In recent years, China has maintained close consultations and communications with the MTCR and the relationship between the two sides is improving. The MTCR participants have repeatedly expressed their welcome to China's participation in the MTCR in principle. In September 2003, Mr. Li Zhaoxing, Foreign Minister of China, expressed clearly in his letter to the then Chairman of the MTCR that China would favorably consider its participation in the MTCR. In February 2004, China and the MTCR held the first round of dialogue in Paris and exchanged views on the issue of export control and related technical issues. The second round of dialogue was held in Beijing from June 1 to June 4 2004.

China will continue enhancing the dialogue and exchange with the MTCR and promoting the further development of the relationship between the two sides.

Wassenaar Arrangement

In March 1994, the Coordinating Committee on Export Control (COCOM) ceased to exist. In July 1996, the Wassenaar Arrangement on Export Controls for Conventional Arms and Dual-Use Goods and Technologies (Wassenaar Arrangement) was established in Vienna. The Wassenaar Arrangement is aimed at the promotion of transparency in the transfer of conventional arms and sensitive dual-use items and technologies through information exchanging mechanism. The Wassenaar Arrangement has 33 members by now.

The Wassenaar Arrangement is a multinational export control regime in the field of conventional arms and dual-use items export control. For years, the Arrangement has played some role in assisting its participating states in standardizing export control regulations and preventing the proliferation of relevant sensitive items and technologies. Some of the Arrangement's export control principles and practices are scientific to certain extent. China has taken reference to the Arrangement in the process of formulating its"Military Products Export Control List".

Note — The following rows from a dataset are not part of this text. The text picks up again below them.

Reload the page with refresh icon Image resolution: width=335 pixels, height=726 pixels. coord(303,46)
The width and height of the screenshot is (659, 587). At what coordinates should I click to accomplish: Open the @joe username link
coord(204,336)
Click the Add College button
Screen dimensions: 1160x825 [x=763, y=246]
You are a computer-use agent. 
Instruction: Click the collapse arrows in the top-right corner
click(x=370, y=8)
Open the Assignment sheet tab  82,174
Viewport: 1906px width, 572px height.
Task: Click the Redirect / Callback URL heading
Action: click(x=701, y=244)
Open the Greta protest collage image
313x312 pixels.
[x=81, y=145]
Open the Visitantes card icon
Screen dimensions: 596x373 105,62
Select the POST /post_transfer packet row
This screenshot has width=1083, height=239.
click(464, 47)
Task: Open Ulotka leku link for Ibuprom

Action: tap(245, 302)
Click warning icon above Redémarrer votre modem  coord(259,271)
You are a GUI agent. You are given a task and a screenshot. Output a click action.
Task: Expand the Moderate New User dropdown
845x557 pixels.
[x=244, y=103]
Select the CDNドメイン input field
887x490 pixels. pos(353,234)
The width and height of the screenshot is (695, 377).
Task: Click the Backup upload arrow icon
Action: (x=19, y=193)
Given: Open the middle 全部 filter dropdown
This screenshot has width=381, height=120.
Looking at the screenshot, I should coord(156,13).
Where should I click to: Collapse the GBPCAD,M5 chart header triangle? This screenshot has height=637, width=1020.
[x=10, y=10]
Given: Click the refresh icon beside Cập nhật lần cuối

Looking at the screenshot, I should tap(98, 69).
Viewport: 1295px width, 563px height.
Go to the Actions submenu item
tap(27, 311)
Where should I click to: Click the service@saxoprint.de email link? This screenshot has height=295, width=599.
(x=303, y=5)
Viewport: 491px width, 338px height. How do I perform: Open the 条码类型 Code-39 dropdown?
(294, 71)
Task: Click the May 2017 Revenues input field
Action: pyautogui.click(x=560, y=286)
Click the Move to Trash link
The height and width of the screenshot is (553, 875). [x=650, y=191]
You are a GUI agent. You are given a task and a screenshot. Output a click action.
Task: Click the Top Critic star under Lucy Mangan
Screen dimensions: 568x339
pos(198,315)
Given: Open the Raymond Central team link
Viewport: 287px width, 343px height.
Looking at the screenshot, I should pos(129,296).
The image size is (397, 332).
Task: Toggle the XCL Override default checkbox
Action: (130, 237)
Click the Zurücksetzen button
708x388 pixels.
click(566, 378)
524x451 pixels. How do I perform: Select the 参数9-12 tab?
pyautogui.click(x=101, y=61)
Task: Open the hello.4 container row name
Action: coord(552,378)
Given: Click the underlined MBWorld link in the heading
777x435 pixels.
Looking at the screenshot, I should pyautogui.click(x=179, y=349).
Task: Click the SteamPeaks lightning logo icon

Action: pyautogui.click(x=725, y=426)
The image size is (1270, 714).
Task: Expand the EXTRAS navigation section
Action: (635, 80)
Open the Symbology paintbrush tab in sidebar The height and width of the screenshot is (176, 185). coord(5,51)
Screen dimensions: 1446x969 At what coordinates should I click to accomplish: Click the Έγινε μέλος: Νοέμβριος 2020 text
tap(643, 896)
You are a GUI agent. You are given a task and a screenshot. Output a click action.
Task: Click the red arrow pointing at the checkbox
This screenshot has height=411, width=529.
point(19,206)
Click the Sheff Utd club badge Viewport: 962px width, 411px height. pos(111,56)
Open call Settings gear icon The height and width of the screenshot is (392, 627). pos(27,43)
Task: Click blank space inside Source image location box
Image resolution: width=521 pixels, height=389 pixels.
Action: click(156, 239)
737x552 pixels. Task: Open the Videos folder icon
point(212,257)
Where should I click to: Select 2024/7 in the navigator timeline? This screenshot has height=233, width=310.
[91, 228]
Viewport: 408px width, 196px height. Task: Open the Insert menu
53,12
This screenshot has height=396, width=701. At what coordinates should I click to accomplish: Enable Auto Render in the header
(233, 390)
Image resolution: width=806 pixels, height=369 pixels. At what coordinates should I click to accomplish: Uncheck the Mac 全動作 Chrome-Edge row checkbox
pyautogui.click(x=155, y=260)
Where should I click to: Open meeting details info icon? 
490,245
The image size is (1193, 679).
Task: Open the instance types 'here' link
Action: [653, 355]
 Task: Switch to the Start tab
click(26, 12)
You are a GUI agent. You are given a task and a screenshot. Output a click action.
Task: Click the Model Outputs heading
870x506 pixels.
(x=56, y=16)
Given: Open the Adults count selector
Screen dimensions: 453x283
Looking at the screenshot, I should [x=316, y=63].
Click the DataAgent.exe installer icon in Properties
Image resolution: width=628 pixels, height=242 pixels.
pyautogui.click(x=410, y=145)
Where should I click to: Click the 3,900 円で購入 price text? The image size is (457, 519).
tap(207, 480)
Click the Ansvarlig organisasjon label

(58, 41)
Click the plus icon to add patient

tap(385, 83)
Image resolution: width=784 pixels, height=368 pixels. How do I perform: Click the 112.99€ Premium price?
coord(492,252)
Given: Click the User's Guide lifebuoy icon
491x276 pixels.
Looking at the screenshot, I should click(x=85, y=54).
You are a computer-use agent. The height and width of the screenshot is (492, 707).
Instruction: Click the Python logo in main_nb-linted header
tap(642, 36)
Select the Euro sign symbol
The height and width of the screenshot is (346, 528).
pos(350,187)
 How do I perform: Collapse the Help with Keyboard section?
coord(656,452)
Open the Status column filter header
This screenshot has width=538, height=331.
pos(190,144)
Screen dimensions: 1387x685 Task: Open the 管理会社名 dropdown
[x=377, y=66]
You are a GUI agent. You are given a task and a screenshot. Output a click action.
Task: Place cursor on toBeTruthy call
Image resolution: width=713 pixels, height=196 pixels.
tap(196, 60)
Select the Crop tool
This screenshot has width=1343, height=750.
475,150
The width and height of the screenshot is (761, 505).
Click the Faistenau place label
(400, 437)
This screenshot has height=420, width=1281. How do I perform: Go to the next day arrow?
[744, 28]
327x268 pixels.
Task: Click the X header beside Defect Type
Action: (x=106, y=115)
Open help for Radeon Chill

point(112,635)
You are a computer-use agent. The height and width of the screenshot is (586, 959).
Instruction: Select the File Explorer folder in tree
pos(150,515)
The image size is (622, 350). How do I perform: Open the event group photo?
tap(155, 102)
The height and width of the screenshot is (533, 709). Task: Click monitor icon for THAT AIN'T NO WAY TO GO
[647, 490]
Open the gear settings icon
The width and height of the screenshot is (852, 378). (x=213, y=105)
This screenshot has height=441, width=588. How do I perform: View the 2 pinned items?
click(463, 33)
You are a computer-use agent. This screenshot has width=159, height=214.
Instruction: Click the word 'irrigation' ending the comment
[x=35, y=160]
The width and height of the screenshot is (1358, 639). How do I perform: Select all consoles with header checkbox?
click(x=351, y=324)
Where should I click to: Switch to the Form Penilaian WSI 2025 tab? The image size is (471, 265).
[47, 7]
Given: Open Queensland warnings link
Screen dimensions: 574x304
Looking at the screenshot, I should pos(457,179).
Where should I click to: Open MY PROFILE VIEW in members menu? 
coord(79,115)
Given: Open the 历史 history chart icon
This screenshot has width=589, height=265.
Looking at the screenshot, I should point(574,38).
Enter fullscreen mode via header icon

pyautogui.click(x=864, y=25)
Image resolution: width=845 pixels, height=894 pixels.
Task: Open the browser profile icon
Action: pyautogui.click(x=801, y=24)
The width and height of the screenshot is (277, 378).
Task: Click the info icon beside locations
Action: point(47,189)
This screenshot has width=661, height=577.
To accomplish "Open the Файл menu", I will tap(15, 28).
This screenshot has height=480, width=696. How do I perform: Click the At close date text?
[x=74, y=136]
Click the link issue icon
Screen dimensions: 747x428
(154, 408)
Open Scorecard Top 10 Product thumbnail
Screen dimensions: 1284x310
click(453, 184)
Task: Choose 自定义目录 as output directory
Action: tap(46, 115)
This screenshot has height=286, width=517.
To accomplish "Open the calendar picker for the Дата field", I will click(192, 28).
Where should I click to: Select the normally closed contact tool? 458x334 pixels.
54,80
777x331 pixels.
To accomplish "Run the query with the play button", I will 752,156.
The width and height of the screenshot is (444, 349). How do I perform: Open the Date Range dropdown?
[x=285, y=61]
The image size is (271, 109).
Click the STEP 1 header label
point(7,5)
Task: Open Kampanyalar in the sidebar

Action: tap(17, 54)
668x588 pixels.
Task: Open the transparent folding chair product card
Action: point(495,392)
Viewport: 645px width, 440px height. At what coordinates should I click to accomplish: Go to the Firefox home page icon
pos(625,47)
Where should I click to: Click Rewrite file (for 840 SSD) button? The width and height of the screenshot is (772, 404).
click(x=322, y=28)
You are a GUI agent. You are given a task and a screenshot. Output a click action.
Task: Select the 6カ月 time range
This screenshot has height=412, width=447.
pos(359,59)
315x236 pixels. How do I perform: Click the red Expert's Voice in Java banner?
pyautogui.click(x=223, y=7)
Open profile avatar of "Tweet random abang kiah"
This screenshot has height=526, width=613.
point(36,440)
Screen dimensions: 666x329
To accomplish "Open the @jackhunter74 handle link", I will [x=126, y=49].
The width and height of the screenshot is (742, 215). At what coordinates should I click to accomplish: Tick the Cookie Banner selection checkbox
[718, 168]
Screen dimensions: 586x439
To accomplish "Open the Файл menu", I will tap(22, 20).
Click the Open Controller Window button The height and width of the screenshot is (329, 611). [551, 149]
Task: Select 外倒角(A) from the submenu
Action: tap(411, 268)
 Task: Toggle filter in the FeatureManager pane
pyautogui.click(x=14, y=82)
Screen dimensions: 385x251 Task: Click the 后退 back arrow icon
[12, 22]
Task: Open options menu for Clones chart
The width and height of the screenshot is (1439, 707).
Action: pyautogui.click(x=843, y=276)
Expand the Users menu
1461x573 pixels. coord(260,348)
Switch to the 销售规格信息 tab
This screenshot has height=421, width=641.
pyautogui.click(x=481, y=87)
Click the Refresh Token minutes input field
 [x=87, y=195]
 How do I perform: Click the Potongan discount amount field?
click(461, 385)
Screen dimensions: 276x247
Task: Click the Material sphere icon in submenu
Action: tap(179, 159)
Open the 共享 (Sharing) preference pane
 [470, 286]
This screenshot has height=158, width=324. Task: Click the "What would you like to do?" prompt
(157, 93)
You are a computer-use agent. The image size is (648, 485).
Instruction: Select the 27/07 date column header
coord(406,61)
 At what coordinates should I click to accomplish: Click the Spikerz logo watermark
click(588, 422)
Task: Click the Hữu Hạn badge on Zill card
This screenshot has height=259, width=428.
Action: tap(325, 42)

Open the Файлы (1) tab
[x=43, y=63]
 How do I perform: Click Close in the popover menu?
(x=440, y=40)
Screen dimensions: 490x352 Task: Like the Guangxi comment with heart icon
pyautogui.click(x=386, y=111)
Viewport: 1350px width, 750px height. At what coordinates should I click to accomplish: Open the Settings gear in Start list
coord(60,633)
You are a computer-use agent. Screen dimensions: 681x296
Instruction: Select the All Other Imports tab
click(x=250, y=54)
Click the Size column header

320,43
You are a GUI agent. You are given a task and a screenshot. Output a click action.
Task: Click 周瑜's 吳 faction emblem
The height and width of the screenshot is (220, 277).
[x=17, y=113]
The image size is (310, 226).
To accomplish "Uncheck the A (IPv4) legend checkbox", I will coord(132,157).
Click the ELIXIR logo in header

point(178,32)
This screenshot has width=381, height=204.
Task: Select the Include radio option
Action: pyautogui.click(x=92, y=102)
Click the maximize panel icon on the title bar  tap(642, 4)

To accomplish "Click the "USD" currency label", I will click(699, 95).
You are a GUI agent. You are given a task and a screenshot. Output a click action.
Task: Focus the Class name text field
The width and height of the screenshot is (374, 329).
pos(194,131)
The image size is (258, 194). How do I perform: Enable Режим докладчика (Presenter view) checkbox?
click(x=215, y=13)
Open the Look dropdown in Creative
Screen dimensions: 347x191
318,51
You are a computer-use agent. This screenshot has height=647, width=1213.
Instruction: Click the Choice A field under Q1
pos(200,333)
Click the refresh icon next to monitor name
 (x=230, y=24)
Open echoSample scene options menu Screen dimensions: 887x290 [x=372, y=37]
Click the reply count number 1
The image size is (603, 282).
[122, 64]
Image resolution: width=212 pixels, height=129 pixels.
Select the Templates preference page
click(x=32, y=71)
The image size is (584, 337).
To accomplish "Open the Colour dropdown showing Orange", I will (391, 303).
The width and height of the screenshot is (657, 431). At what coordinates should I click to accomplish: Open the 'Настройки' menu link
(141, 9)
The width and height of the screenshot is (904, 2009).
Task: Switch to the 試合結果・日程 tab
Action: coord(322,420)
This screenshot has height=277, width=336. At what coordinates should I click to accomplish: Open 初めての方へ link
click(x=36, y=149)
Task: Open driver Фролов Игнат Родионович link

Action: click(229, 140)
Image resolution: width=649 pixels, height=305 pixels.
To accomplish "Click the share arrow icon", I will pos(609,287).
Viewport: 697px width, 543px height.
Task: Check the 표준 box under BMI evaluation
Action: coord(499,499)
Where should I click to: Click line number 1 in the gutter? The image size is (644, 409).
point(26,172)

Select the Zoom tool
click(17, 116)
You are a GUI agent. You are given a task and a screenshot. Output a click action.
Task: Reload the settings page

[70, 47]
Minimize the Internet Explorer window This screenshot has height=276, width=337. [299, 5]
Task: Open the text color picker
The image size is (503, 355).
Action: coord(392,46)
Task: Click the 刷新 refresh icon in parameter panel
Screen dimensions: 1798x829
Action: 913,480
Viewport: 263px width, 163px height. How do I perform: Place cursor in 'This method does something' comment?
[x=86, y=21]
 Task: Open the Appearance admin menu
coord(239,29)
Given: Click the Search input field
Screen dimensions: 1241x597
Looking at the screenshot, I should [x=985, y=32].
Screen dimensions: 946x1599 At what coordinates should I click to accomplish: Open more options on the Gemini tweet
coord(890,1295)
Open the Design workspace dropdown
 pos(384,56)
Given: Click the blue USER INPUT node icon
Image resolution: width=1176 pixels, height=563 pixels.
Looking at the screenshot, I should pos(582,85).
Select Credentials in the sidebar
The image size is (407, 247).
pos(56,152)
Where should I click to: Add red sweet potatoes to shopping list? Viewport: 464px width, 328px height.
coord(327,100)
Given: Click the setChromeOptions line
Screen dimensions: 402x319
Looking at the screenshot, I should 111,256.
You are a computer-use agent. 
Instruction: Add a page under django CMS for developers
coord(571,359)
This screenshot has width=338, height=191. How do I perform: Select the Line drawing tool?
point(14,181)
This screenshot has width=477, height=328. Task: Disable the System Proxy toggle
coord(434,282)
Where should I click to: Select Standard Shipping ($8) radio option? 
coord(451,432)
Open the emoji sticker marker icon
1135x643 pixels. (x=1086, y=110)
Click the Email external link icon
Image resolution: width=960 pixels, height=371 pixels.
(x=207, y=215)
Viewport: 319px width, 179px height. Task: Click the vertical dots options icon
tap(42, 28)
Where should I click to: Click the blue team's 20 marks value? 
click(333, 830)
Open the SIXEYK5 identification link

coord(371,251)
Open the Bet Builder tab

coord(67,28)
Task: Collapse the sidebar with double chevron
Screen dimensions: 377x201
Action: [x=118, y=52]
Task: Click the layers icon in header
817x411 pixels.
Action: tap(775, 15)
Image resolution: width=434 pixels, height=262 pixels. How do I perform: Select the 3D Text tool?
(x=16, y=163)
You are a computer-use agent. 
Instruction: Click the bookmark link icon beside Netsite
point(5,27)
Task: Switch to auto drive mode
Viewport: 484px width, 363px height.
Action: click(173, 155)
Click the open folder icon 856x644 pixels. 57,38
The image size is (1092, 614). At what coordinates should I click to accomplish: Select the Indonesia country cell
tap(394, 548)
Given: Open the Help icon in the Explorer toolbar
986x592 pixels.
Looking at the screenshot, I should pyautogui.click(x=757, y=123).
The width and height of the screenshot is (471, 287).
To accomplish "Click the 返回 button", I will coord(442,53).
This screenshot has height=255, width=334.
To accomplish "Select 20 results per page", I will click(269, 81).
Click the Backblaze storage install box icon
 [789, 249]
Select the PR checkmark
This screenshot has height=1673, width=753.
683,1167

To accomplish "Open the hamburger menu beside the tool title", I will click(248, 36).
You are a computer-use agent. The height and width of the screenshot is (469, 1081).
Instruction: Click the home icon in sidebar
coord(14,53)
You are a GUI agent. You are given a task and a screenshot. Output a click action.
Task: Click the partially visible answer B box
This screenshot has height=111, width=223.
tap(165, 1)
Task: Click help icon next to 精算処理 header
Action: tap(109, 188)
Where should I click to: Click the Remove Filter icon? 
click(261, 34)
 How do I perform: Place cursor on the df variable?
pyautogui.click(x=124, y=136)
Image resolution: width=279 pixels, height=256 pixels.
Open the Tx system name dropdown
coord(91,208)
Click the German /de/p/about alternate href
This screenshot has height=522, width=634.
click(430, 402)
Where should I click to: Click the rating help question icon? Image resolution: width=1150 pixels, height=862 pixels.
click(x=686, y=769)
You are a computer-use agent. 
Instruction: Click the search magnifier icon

China attaches importance to the Arrangement's role and is open to dialogues and exchanges with the Arrangement and its participants. At the end of 2003, the Arrangement initiated contact with China and the two sides agreed to establish a mechanism for dialogues. The first dialogue was held in 29 to 30, April 2004. China hopes that through dialogues and exchanges, the two sides could further enhance mutual understanding, taking reference to good experiences and practices with each other, continuously improve their respective export control and promote the development of bilateral relations.